Given records Block Start

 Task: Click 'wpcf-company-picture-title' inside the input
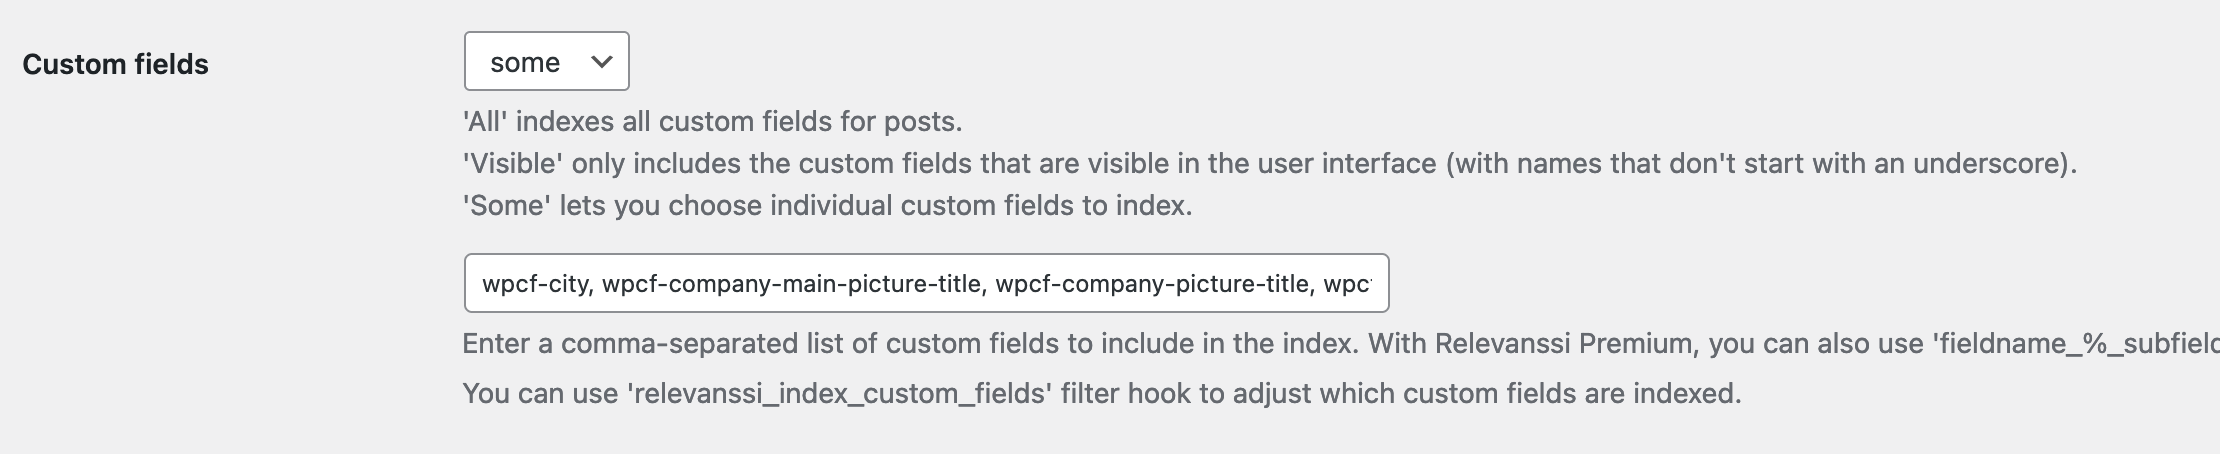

Given records Block End
Given records Block Start

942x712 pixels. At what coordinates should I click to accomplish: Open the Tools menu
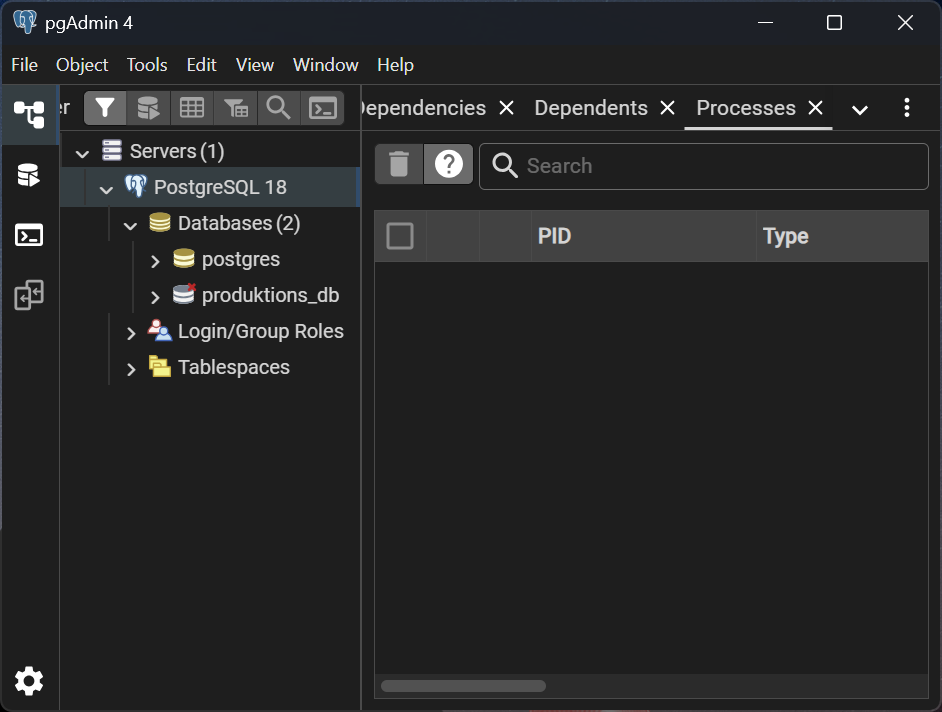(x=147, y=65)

Given records Block End
Given records Block Start

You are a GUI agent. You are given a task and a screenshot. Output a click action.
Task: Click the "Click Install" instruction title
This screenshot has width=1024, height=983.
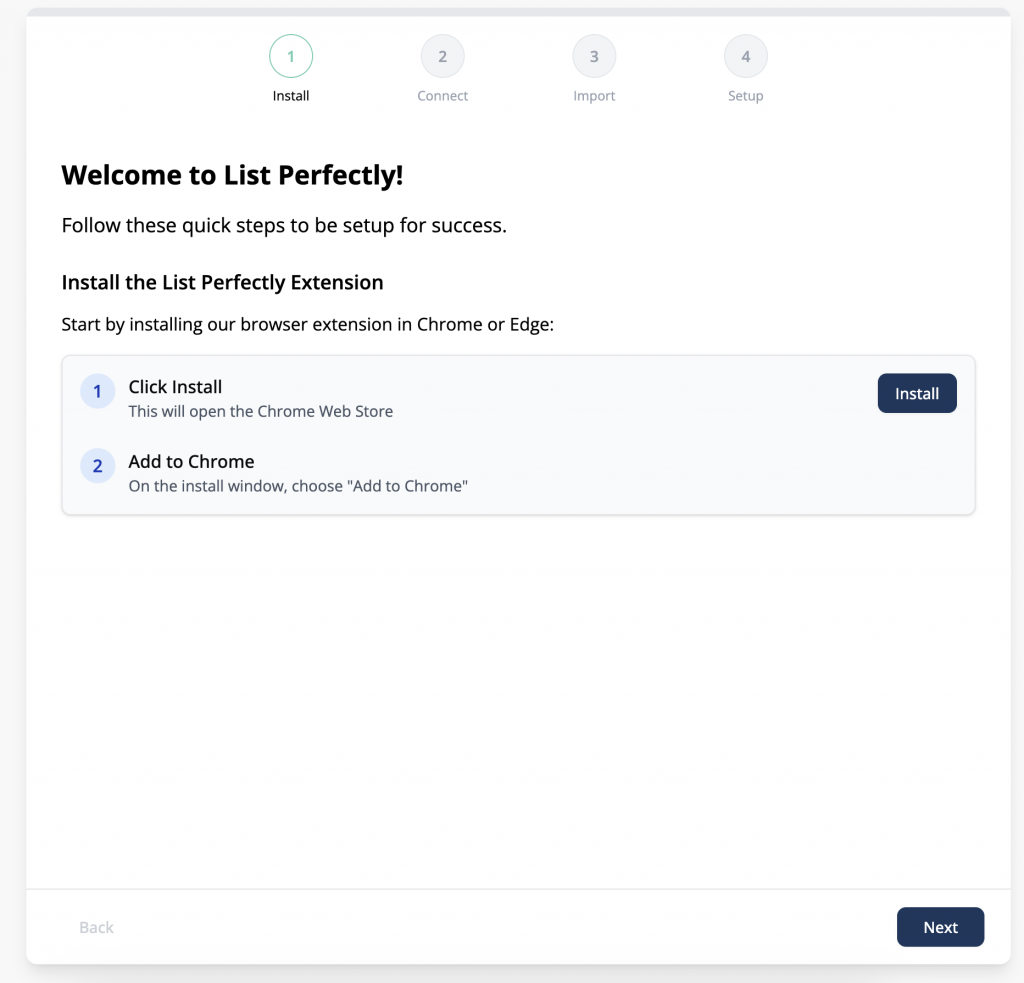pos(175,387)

Given records Block End

• [Exercise directions]
Search the data for "title". Copy every line that has it.

• [Finished exercise]
 Task: Click 'wpcf-company-picture-title' inside the input
Task: Click the "Click Install" instruction title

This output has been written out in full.